ASSIGNMENT — Repeat the records word for word, excluding any picture.

________________________________________

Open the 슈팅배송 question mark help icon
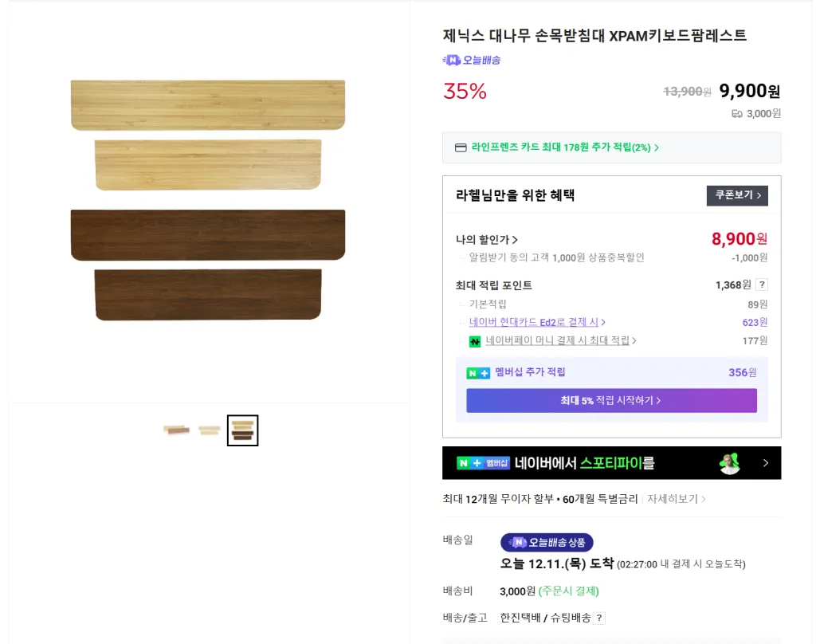The width and height of the screenshot is (816, 644). [x=598, y=617]
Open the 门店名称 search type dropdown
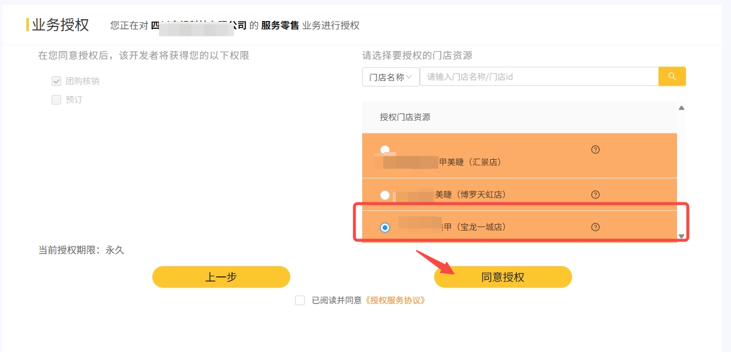Image resolution: width=731 pixels, height=352 pixels. coord(391,77)
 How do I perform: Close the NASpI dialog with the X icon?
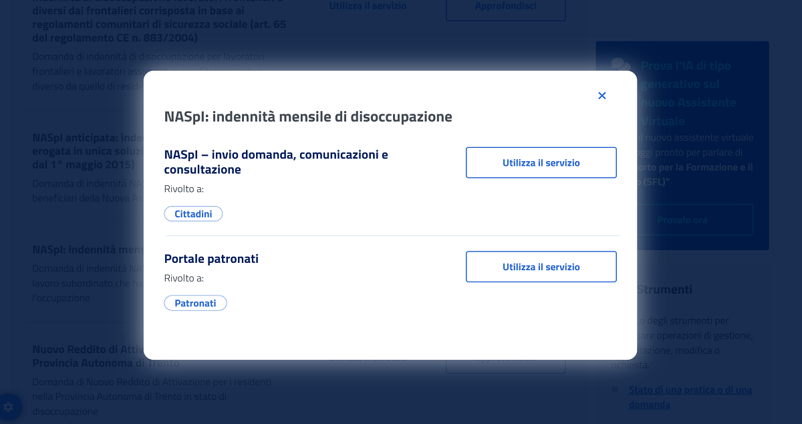[x=602, y=96]
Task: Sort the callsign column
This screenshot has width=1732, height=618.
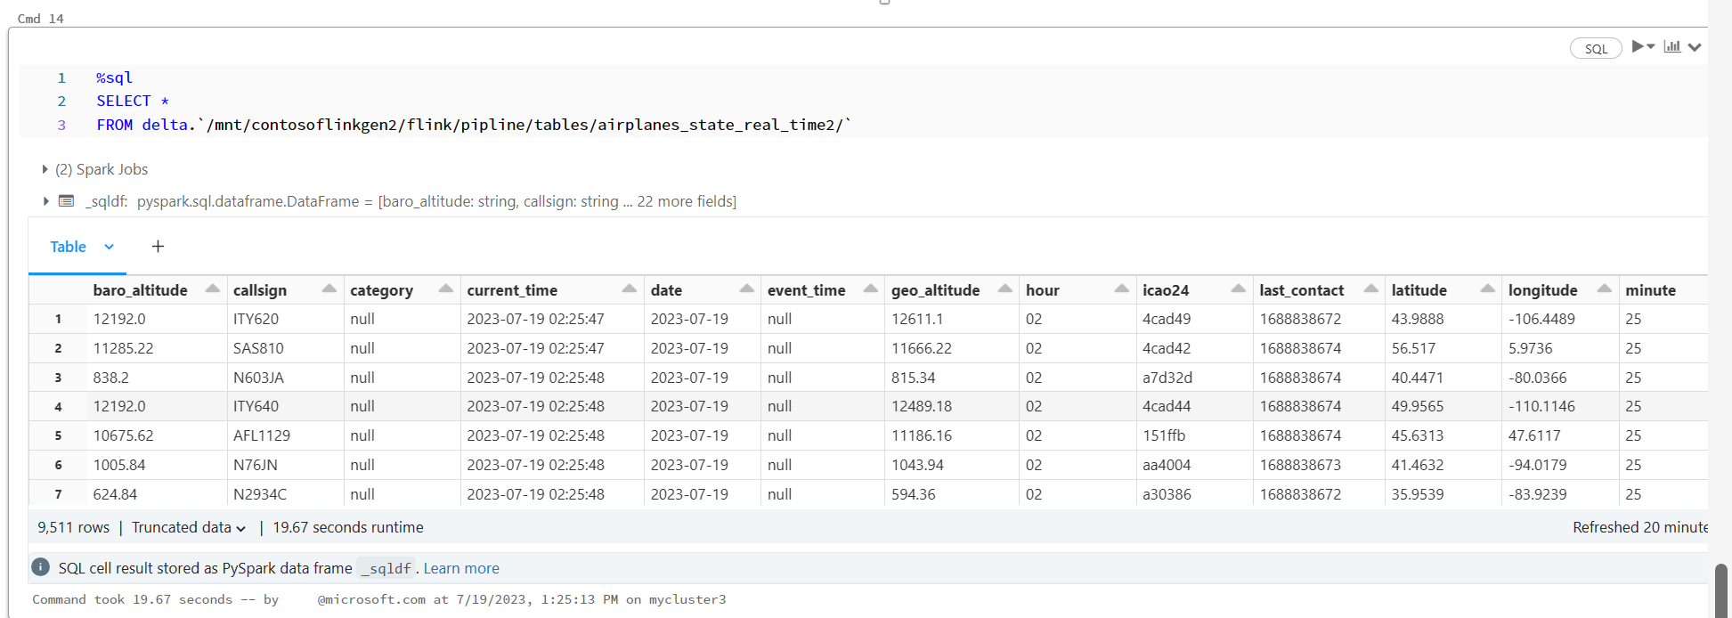Action: click(329, 289)
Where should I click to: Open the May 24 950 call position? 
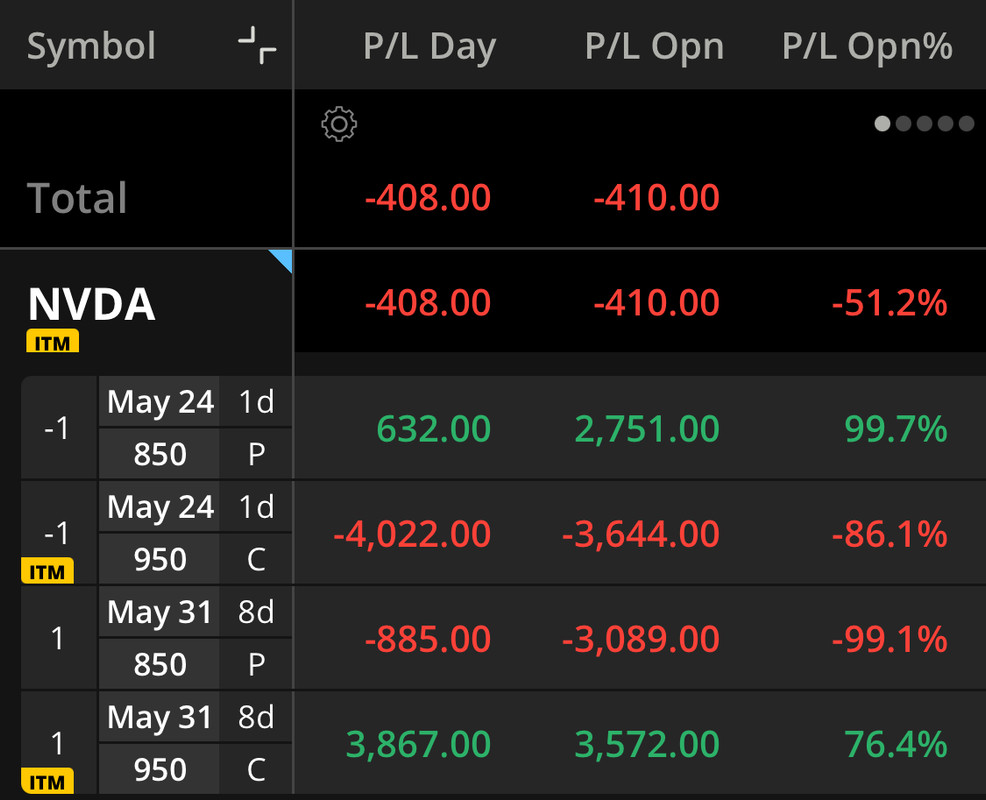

________________________________________

SOLUTION BELOW —
Open the 슈팅배송 question mark help icon
The width and height of the screenshot is (816, 644). [x=598, y=617]
Open the 门店名称 search type dropdown
Image resolution: width=731 pixels, height=352 pixels. coord(391,77)
 How do I perform: Close the NASpI dialog with the X icon?
[x=602, y=96]
Task: Sort the callsign column
This screenshot has width=1732, height=618.
Action: click(329, 289)
Where should I click to: Open the May 24 950 call position? 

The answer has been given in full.